MATERIAL PROVIDED Block Start
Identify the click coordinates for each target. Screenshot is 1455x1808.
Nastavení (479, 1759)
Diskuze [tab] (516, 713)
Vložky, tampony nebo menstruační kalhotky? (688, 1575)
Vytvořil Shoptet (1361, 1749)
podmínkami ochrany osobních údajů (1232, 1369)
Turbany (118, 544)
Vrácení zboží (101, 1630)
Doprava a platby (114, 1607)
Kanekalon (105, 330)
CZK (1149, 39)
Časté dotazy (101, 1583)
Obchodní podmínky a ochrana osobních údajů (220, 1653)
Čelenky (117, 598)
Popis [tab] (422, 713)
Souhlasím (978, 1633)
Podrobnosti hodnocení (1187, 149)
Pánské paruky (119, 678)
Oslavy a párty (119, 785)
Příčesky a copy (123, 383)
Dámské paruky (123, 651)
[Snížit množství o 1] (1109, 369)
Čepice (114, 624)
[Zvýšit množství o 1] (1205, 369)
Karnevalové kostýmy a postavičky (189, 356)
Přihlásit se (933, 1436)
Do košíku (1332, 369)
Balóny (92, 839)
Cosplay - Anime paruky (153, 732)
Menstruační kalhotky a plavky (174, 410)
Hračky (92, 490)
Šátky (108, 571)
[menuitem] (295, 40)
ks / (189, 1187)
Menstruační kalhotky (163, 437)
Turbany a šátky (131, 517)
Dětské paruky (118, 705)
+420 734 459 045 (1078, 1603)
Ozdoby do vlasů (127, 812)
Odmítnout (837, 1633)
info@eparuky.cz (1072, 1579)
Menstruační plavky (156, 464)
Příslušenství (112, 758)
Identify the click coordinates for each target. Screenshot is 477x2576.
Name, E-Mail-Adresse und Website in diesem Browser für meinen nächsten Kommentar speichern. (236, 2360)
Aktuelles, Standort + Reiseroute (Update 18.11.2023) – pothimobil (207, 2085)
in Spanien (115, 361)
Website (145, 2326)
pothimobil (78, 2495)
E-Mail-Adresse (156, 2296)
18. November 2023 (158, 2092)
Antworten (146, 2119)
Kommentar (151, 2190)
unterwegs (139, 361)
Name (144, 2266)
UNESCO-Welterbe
MATERIAL PROVIDED Block End
* TASK ITEM
Starting at the line that contains "[menuitem] (295, 40)", retype each remaining line of the records exactly; that line and the last line are both included.

* ANSWER TO THE PROBLEM
[menuitem] (295, 40)
ks / (189, 1187)
Menstruační kalhotky (163, 437)
Turbany a šátky (131, 517)
Dětské paruky (118, 705)
+420 734 459 045 (1078, 1603)
Ozdoby do vlasů (127, 812)
Odmítnout (837, 1633)
info@eparuky.cz (1072, 1579)
Menstruační plavky (156, 464)
Příslušenství (112, 758)
Identify the click coordinates for each target. Screenshot is 477x2576.
Name, E-Mail-Adresse und Website in diesem Browser für meinen nächsten Kommentar speichern. (236, 2360)
Aktuelles, Standort + Reiseroute (Update 18.11.2023) – pothimobil (207, 2085)
in Spanien (115, 361)
Website (145, 2326)
pothimobil (78, 2495)
E-Mail-Adresse (156, 2296)
18. November 2023 (158, 2092)
Antworten (146, 2119)
Kommentar (151, 2190)
unterwegs (139, 361)
Name (144, 2266)
UNESCO-Welterbe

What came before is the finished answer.